Quelques remarques pour
commencer sur le sujet que je vous propose de discuter ce soir. Il
concerne la pratique que nous devons nous efforcer d’avoir
vis-à-vis de nos passions. Il peut donc paraître
assez étrange, assez intemporel, surtout si on le compare
aux questions qui ont été dernièrement
débattues ici même, et qui portaient sur les
problèmes de notre présent – malaise de la
technique, déclin de la démocratie, périls du
futur. Mais il est néanmoins légitime. Car si penser
le présent, penser le réel, penser l’histoire, est
une des tâches de la philosophie, ce n’est pas la seule. Il
existe en effet une autre tâche, une autre vocation de la
philosophie, qui est de rechercher la définition d’une vie
juste et bonne pour l’individu, de répondre ou de tenter de
répondre à la question : comment doit-on vivre.

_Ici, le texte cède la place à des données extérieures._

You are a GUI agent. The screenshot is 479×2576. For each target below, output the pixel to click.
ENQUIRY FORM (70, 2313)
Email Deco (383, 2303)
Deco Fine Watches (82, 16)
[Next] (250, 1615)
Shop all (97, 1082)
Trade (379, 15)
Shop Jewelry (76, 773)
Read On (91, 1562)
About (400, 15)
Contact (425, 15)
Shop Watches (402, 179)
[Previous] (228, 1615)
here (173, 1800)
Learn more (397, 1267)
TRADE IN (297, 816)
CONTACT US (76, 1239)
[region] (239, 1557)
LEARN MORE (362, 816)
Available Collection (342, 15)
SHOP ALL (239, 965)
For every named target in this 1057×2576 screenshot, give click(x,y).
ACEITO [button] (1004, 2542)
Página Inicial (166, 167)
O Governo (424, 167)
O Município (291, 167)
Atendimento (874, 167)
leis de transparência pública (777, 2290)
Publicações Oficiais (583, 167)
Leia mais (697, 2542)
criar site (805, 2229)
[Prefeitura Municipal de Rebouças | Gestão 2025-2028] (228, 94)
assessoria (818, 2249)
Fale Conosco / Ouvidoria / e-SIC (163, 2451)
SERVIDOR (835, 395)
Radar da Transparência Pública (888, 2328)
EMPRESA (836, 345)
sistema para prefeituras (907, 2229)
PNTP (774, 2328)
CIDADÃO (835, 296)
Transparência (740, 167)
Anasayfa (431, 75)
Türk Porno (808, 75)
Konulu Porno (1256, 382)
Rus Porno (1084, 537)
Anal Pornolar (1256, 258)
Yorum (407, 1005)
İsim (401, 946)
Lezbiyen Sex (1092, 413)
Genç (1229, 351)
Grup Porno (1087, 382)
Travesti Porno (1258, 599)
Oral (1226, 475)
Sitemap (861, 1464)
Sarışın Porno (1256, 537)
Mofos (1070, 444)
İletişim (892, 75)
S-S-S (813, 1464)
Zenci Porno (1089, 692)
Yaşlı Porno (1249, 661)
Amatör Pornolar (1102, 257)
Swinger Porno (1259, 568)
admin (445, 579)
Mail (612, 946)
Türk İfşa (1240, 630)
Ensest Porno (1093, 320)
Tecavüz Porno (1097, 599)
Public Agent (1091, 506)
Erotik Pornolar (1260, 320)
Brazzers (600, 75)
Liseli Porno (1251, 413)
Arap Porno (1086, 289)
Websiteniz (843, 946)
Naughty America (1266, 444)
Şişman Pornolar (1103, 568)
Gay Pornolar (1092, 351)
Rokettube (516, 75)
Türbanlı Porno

Cette question, d’ordre éthique, était on le sait
« la » question essentielle pour Socrate, mais
aussi pour les stoïciens, et pour Epicure. C’est elle qu’il
va s’agir de discuter ce soir, mais sous l’angle particulier du
problème du rapport à soi, de la pratique de soi.
Nous allons nous demander en effet si, pour mener une vie juste et
bonne, pour approcher de ce que les philosophes anciens nommaient
« le souverain bien », il est
indifférent de se laisser gouverner par ses passions, de
leur dire oui sans réserve, ou s’il vaut mieux au contraire
s’efforcer de les régler, de les tempérer, ou de les
modérer (toutes expressions à mon sens synonymes),
afin de se gouverner si possible par la raison ? Si possible,
car évidemment, rien n’est plus difficile. Et si
souhaitable ? Descartes, à la fin du traité
qu’il leur a consacré, dit des passions qu’elles «
sont toutes bonnes de leur nature ». Mais il ajoute
aussitôt après : « nous n’avons rien
à éviter que leurs mauvais usages, ou leurs
excès ». Que faut-il en penser ?
Pour débattre de ces
questions, il va être nécessaire d’abord de tirer au
clair le sens du mot passion, et je vous assure que ce n’est pas
une tâche facile, tant cette notion a été
diversement définie. Ensuite, en partant de cette analyse,
il s’agira de voir pour quelles raisons, dans quel but, en vertu
de quelle exigence, on devrait s’efforcer de les régler, de
les tempérer, si tant est que cela soit possible,
l’excès étant peut-être constitutif de
l’essence de la passion, et l’idéal de
« maîtrise » de soi étant
peut-être profondément illusoire.
Cela fait vraiment beaucoup de
problèmes. Je me contenterai donc de quelques remarques que
je me suis faites sur la question, et susceptibles, je
l’espère, de donner matière à
débattre.
D’abord, il est indispensable,
je vous l’ai dit, de déterminer ce que recouvre le mot
passion. L’emploi de ce mot est assez large : soit il
désigne une inclination devenue
prépondérante et même exclusive, à
laquelle le sujet consacre l’essentiel de son temps et de son
énergie, ainsi le Faust de Goethe passionné par le
savoir, ou le joueur passionné par le jeu – c’est là
l’emploi le plus courant du mot passion - soit il désigne
un certain état de l’affectivité, une
émotion, un bouleversement, ou une perturbation intime de
la vie psychique qui entraine qu’on ne peut plus penser
qu’à une seule chose, le sujet ou l’objet de la passion,
surtout, il faut y insister, quand cet objet vient à
manquer, à être absent, voire inaccessible.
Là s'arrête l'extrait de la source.